* _Available data_
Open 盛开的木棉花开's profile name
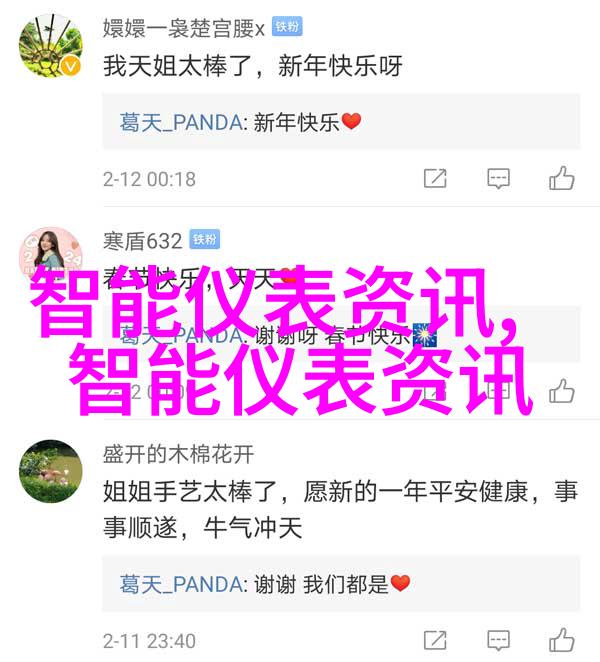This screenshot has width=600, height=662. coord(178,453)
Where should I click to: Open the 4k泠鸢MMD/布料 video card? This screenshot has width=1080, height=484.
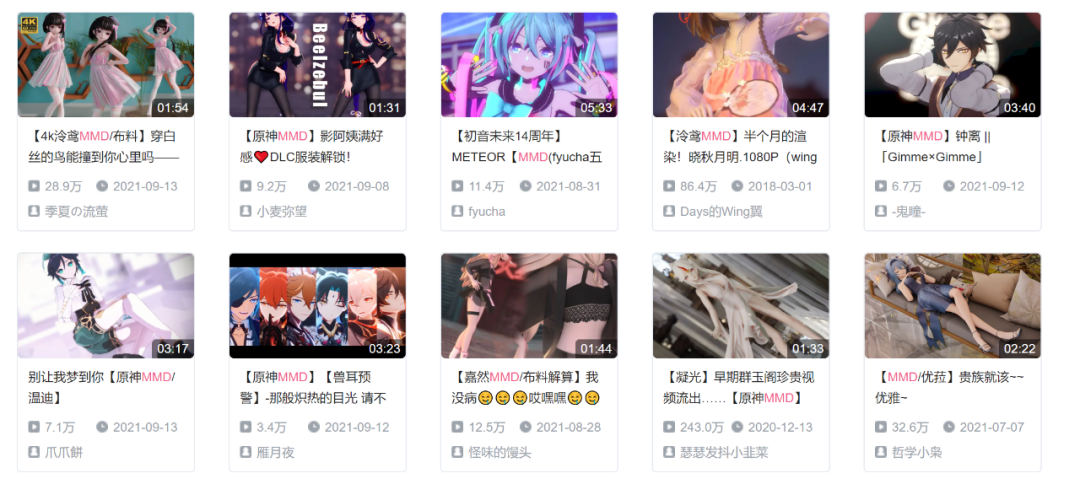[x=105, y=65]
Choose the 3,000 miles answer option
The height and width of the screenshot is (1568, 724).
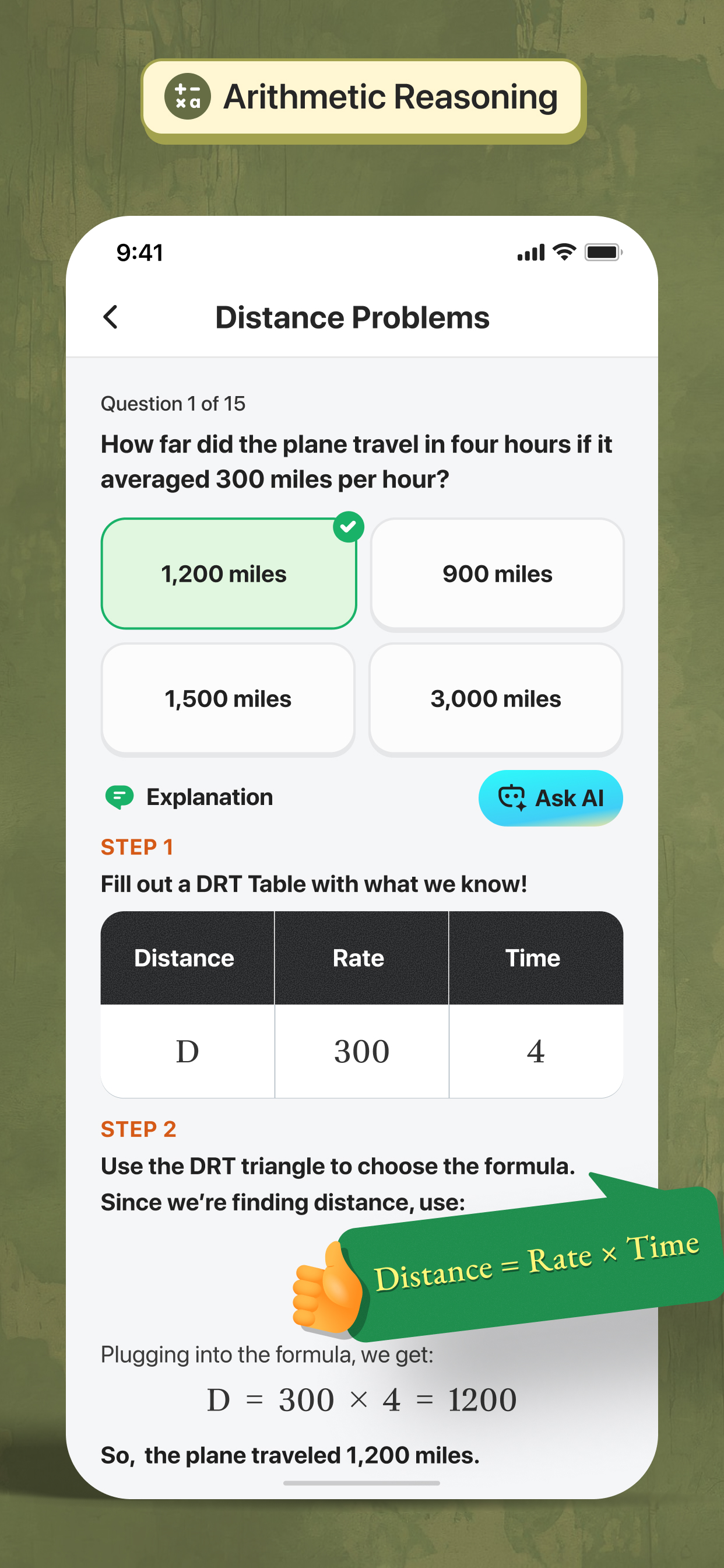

* _What is being asked_
Extract every line of the listing above verbatim, leaving out the pictures.

* _Response to the task_
Open 盛开的木棉花开's profile name
This screenshot has width=600, height=662. coord(178,453)
Where should I click to: Open the 4k泠鸢MMD/布料 video card? This screenshot has width=1080, height=484.
[x=105, y=65]
Choose the 3,000 miles answer option
The height and width of the screenshot is (1568, 724).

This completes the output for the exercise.